## EXERCISE AIM
Quote the lines below exactly, from the one that holds "Task: Click the データを削除 delete link" through the final line of the records, and only those.

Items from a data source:
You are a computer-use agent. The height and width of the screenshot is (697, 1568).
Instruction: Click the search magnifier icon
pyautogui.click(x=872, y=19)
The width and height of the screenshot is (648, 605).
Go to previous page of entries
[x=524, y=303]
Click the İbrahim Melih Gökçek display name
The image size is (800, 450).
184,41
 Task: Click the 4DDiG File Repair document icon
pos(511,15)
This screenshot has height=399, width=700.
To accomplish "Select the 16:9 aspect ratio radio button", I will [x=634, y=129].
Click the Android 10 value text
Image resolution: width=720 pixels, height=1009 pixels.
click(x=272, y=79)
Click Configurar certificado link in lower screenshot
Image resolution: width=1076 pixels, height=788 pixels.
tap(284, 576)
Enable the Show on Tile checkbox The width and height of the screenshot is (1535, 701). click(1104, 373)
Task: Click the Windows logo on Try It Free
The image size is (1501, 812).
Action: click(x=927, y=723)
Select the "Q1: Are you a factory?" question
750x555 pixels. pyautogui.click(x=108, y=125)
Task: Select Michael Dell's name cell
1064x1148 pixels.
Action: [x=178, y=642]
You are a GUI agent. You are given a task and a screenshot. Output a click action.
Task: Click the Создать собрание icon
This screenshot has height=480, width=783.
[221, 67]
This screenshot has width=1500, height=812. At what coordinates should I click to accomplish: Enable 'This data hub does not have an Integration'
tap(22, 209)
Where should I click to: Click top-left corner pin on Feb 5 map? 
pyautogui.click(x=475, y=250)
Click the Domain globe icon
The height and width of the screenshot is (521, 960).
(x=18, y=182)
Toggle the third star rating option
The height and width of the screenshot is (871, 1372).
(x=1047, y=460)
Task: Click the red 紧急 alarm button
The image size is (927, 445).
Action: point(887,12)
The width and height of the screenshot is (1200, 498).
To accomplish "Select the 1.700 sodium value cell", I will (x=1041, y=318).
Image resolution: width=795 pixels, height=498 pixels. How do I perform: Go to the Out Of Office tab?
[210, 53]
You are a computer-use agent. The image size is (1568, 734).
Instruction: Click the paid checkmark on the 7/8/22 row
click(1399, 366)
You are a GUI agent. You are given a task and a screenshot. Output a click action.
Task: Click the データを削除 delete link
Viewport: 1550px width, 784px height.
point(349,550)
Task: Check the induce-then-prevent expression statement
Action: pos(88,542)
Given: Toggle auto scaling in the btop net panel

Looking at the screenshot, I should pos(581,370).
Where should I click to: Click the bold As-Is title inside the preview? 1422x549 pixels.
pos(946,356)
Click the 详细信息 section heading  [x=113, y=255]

## SOLUTION TO THIS PROBLEM
Task: Click the データを削除 delete link
Viewport: 1550px width, 784px height.
point(349,550)
Task: Check the induce-then-prevent expression statement
Action: pos(88,542)
Given: Toggle auto scaling in the btop net panel

Looking at the screenshot, I should pos(581,370).
Where should I click to: Click the bold As-Is title inside the preview? 1422x549 pixels.
pos(946,356)
Click the 详细信息 section heading  [x=113, y=255]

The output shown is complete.